Si è, con altrettanta insistenza, sostenuta l’eliminazione delle preferenze ai singoli candidati presenti nelle liste elettorali, affermando che esse sarebbero un incentivo al voto di scambio e, di conseguenza, al condizionamento della volontà popolare.

A parte che una tale affermazione offende l’intelligenza e la dignità dei cittadini, assolutamente sovrani in una Nazione democratica, a me pare indegno di un Paese civile chiamare la gente alle urne per scegliere i partiti da votare e lasciare ai leader degli stessi il diritto di eleggere coloro i quali dovranno esercitare l’attività legislativa senza la sovranità che solo l’investitura popolare può garantire.

Sono decenni che abbiamo un Parlamento di nomina dei partiti ed anche la nuova legge elettorale non sana una tale bruttura.

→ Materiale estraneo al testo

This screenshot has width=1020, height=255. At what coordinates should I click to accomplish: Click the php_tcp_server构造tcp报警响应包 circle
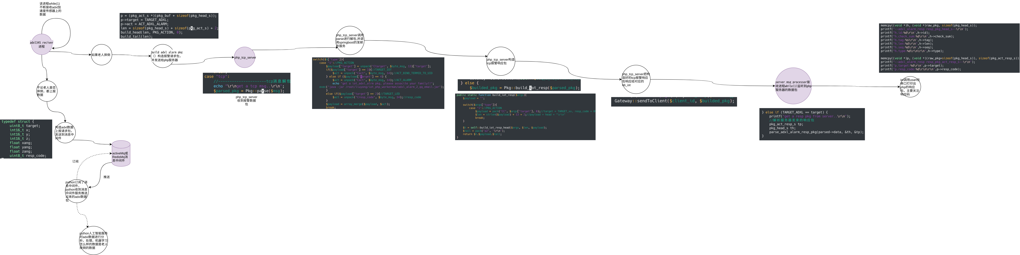(x=500, y=61)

Ma la cosa che a me sembra più preoccupante è che, partendo da questo assunto, si potrebbe giungere a teorizzare la soppressione del diritto al voto per il pericolo che anche un voto senza preferenze possa essere inquinato da patti scellerati tra l’elettore e la classe politica organizzata.

Dovremmo sempre ricordare che in una Democrazia la sovranità delle decisioni spetta al Popolo e che in una Democrazia parlamentare tale sovranità viene, con il “libero voto”, delegata dal Popolo al Parlamento.

Qualsiasi norma, in qualunque sede approvata, che non tenga conto di questo principio fondamentale, rischia di determinare uno strappo irreparabile al tessuto democratico del Paese, ingenerando una deriva autoritaria come spesso nel mondo è accaduto e come anche nella nostra Nazione abbiamo avuto modo di subire.

Tutto ciò ha già provocato uno scollamento tra le Istituzioni ed i cittadini; tutto ciò ha già fatto dilatare oltre ogni limite fisiologico l’area della protesta; tutto ciò ha già minato il prestigio e la considerazione per la politica.

Occorre necessariamente arrestare il declino ed invertire la rotta, recuperando le ragioni di una convivenza civile, di una maggiore coesione sociale, di una altrettanto maggiore solidarietà umana e combattendo con fermezza e con più forza tutte le spinte che compromettono irrimediabilmente l’ordinamento democratico.

Quali possono essere le prospettive? Io temo certamente non positive, anche per la circostanza che l’ondata di protesta verso il potere, verso il Palazzo, sembra aver travalicato tutti i confini geografici e culturali.

L’Europa sembra avere smarrito la carica con la quale i Padri fondatori avevano avviato il cammino verso gli Stati Uniti d’Europa, già immaginati ed agognati da Giuseppe Mazzini nella prima metà dell’Ottocento con la costituzione della “Giovine Europa”; nel resto del Mondo le cose non sembrano andare per il verso giusto ed i conflitti che interessano un sempre maggiore numero di Stati e che si manifestano con sempre maggiore efferatezza ne sono una prova evidente.

Le comunità internazionali sono sempre meno capaci di intervenire con azioni in grado di dirimere le cause delle guerre e delle atrocità. Il tutto in una epoca in cui, anche in ragione della galoppante globalizzazione, tutto è sempre concatenato al resto e tutto produce ripercussioni immediate su scala molto vasta.

In conclusione, ci sarebbe bisogno di un ordine globale, mentre ci stiamo avviando verso un disordine planetario con ripercussioni inimmaginabili sulla economia mondiale e sulle condizioni di vita in ogni angolo del pianeta.